(EXCERPTED TEXT)
######

Tuesday, October 14, 2014

Global analysis of protein structural changes!


This one is really smart.  And I both expect and hope to give this a try soon.

Proteins have 3-dimensional structures.  What the protein looks like in 3D is critical to what the protein does, who it interacts with, and all sorts of other stuff (yes, there is better terminology secondary through tertiary...I took biochem...a long time ago...)

By necessity (or so we thought) shotgun proteomics  has always ignored this fact.  We denature the proteins down to their 2 dimensional straight chains and then digest them from there.  As a consequence we only get part of the story, maybe a small part of the story.

This new paper in Nature Biotechnology suggests that we can go after this information, and we don't have to buy a fancy NMR or tons of crazy reagents to do it -- chances are, we have everything we need to find out (in some sense, at least) how our protein 3D structures are changing from one sample to another.


Check out this example I found on Google Images (I couldn't find the original author.  If this is you, I apologize and leave a comment to get credit for this).  In this awesomely simple image this protein has 2 states, Open and Closed.  In the Open state, if we look right where the arrow is pointing we have access to this nice middle region.  If we were to digest this protein in its native state, we would be able to see this middle region.  Skip to the right.  Now the protein sequence is closed.  The amino acids in the middle are protected by the rest of the protein chain.  My enzyme of choice can't access this site in the Native Closed protein and no peptides from that area would show up in my global proteomic analysis.

######

(PROVIDED DATA)
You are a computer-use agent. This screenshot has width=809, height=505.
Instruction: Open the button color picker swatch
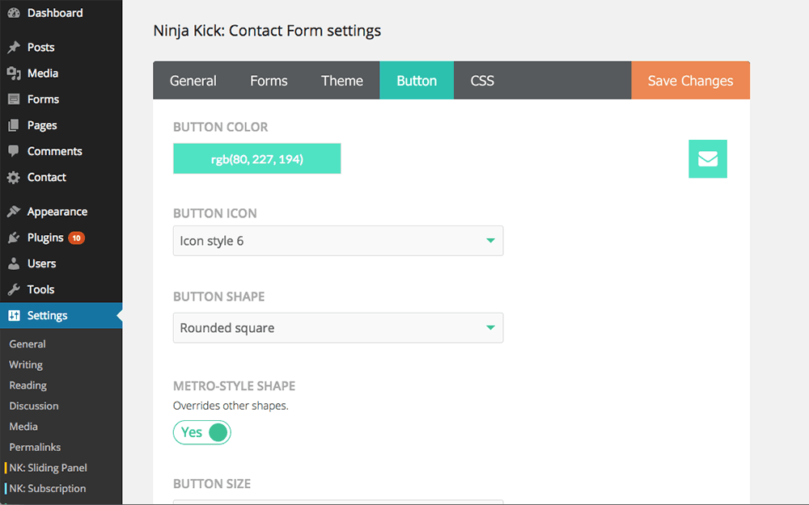(257, 158)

######

(WORK INSTRUCTION A) Rewrite the protein-structure post starting at "Tuesday, October 14, 2014" and ending at "long time ago...)", swapping "biochem" for "biochemistry".
(WORK INSTRUCTION B) Pick up the post on protein structural changes after its last sentence and keep writing.

(ANSWER A)
Tuesday, October 14, 2014

Global analysis of protein structural changes!


This one is really smart.  And I both expect and hope to give this a try soon.

Proteins have 3-dimensional structures.  What the protein looks like in 3D is critical to what the protein does, who it interacts with, and all sorts of other stuff (yes, there is better terminology secondary through tertiary...I took biochemistry...a long time ago...)

(ANSWER B)
Simple and elegant, right?!?!?!  So, what we need to do is carefully extract our proteins in their Native state in condition 1 and in condition 2 and digest them softly.  The authors of this great paper then denature everything and digest under normal conditions.  By using 2 different enzymes, they can find that exposed regions in the 2 conditions disappear (or are just cut much smaller!) and the regions that don't change between the 2 conditions appear the same between the 2 samples.

Papers like this are the reason I get out of bed...that and the Pug threatening to pee on my floor....

Big thanks go to Dr. Sreelakshmi for tipping me off to this paper!